From 82cb71191fce2bf7b4d4dbdc37d37ac3f683715f Mon Sep 17 00:00:00 2001
From: Stefano Alberto Russo <stefano.russo@gmail.com>
Date: Wed, 29 Apr 2020 23:15:21 +0200
Subject: [PATCH] Fixes in running remote tasks.

---
 services/webapp/code/rosetta/base_app/api.py  |  9 +-
 .../webapp/code/rosetta/base_app/tasks.py     | 89 ++++++++++++++++---
 2 files changed, 85 insertions(+), 13 deletions(-)

diff --git a/services/webapp/code/rosetta/base_app/api.py b/services/webapp/code/rosetta/base_app/api.py
index ad8f576..bcc9f32 100644
--- a/services/webapp/code/rosetta/base_app/api.py
+++ b/services/webapp/code/rosetta/base_app/api.py
@@ -220,8 +220,12 @@ class agent_api(PublicGETAPI):
                 task = Task.objects.get(uuid=task_uuid)
             except (Task.DoesNotExist, ValidationError):
                 return HttpResponse('Unknown task uuid "{}"'.format(task_uuid))
-                
-            host_conn_string = 'http://172.21.0.1:8080'
+
+            import socket
+            hostname = socket.gethostname()
+            webapp_ip = socket.gethostbyname(hostname)
+
+            host_conn_string = 'http://{}:8080'.format(webapp_ip)
             
             action = request.GET.get('action', None)
             
@@ -299,6 +303,7 @@ print(port)
                     return HttpResponse('Port not valid (got "{}")'.format(task_port))
                   
                 # Set fields
+                logger.info('Setting task "{}" to ip "{}" and port "{}"'.format(task.uuid, task_ip, task_port))

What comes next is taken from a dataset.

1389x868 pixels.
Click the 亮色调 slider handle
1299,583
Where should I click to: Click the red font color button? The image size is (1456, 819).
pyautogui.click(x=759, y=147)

                 task.status = TaskStatuses.running
                 task.ip     = task_ip
                 #task.pid    = task_pid
diff --git a/services/webapp/code/rosetta/base_app/tasks.py b/services/webapp/code/rosetta/base_app/tasks.py
index 73423c9..8cb820a 100644
--- a/services/webapp/code/rosetta/base_app/tasks.py
+++ b/services/webapp/code/rosetta/base_app/tasks.py
@@ -1,4 +1,4 @@
-from .models import TaskStatuses, Keys
+from .models import TaskStatuses, Keys, Task
 from .utils import os_shell
 from .exceptions import ErrorMessage, ConsistencyException
 
@@ -83,7 +83,8 @@ def start_task(task):
  
         if task.container.type == 'singularity':
 
-            
+            task.tid    = task.uuid
+            task.save()
 
             # Set pass if any
             if task.auth_pass:
@@ -93,13 +94,20 @@ def start_task(task):
 
             import socket
             hostname = socket.gethostname()
-            my_ip = socket.gethostbyname(hostname)

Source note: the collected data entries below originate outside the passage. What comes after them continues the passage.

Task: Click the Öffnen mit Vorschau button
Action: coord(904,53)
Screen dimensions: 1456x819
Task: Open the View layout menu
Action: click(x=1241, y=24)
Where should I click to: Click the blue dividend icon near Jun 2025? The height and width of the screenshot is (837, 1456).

+            webapp_ip = socket.gethostbyname(hostname)
 
             run_command  = 'ssh -i {} -4 -o StrictHostKeyChecking=no {} '.format(user_keys.private_key_file, host)
-            run_command+= '"wget {}:8080/api/v1/base/agent/?task_uuid={} -O /tmp/agent_{}.py && TASK_PORT=$(python /tmp/agent_{}.py) && '.format(my_ip, task.uuid, task.uuid, task.uuid)
-            run_command += 'export SINGULARITY_NOHTTPS=true && export SINGULARITYENV_TASK_PORT=$TASK_PORT && {} '.format(authstring)
+            run_command+= '"wget {}:8080/api/v1/base/agent/?task_uuid={} -O /tmp/agent_{}.py &> /dev/null && export TASK_PORT=\$(python /tmp/agent_{}.py 2> /tmp/{}.log) && '.format(webapp_ip, task.uuid, task.uuid, task.uuid, task.uuid)
+            run_command += 'export SINGULARITY_NOHTTPS=true && export SINGULARITYENV_TASK_PORT=\$TASK_PORT && {} '.format(authstring)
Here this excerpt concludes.